Pixel coordinate grounding data:
——
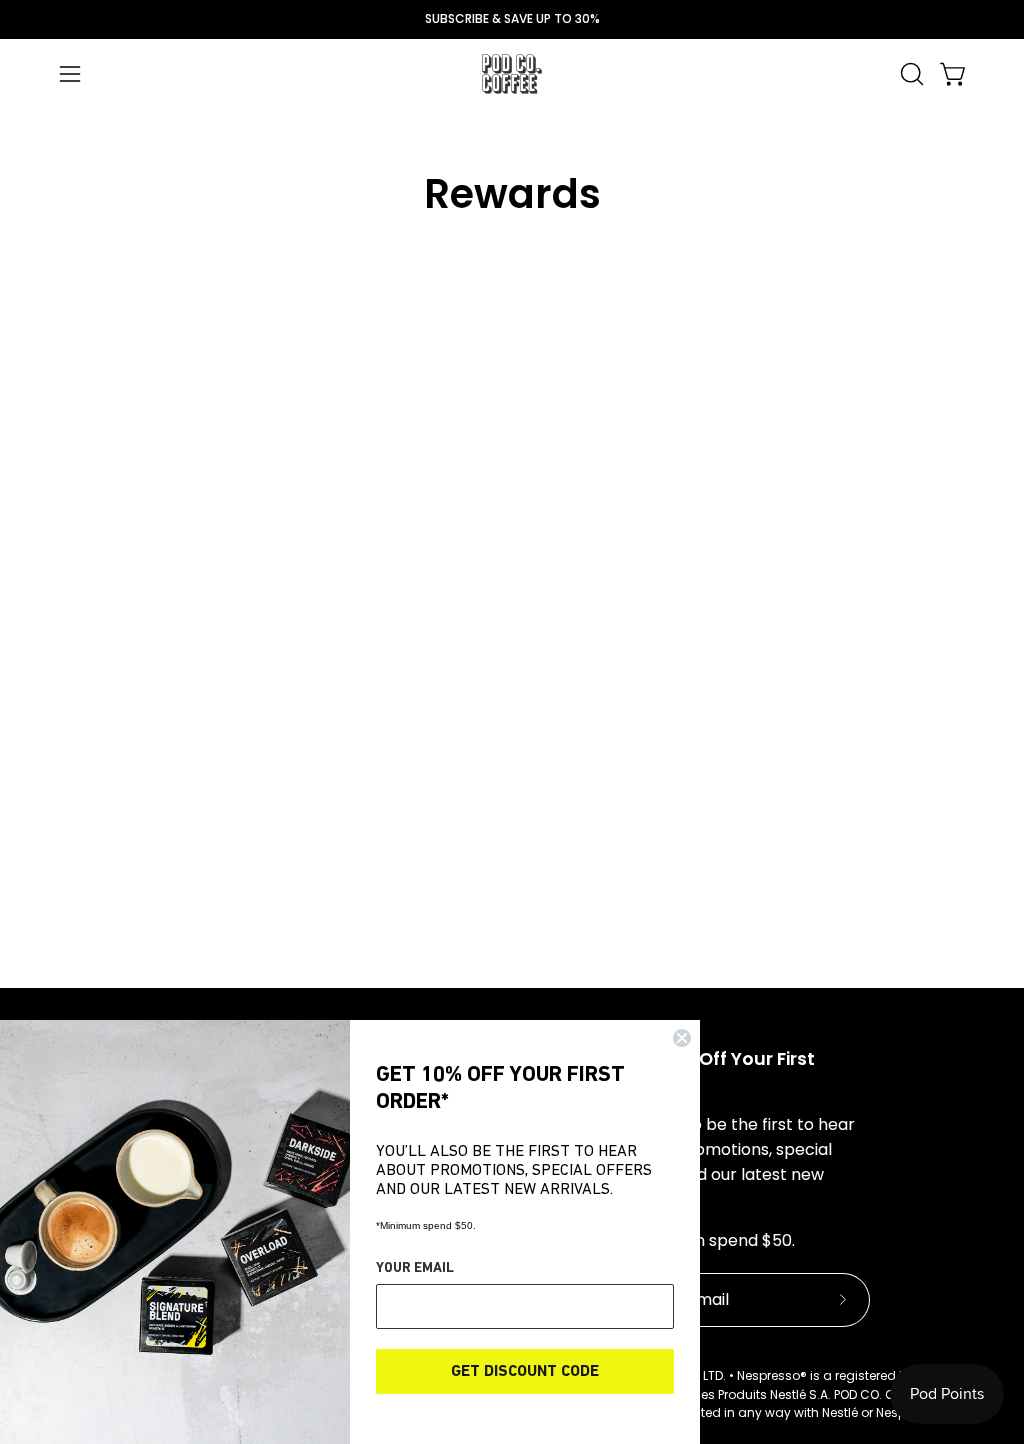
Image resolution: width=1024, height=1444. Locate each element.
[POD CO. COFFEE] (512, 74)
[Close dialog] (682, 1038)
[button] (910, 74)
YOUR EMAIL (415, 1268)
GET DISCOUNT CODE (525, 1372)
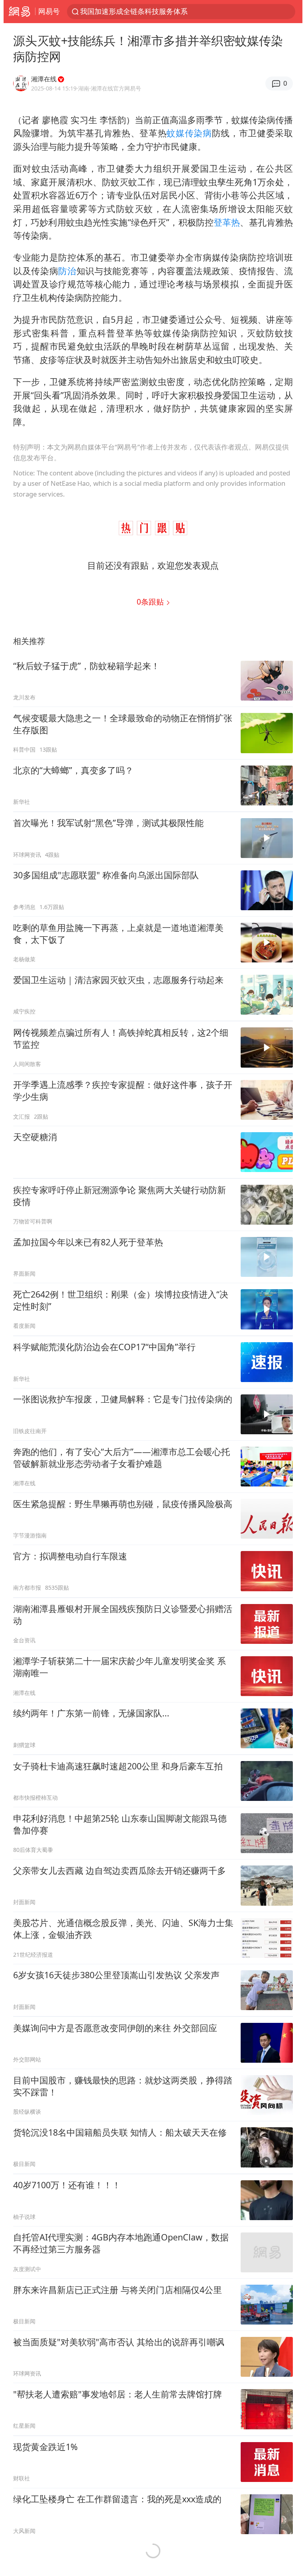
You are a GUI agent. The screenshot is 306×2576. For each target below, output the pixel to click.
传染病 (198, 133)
——
ABOUT THIS EXERCISE:
Please report every line in the entries above that holds the string "each".

ANSWER TO THIS PROBLEM:
Image resolution: width=1024, height=1444. Locate each element.
You are a GUI agent. The screenshot is 306×2576. For each target below, output the pixel to click.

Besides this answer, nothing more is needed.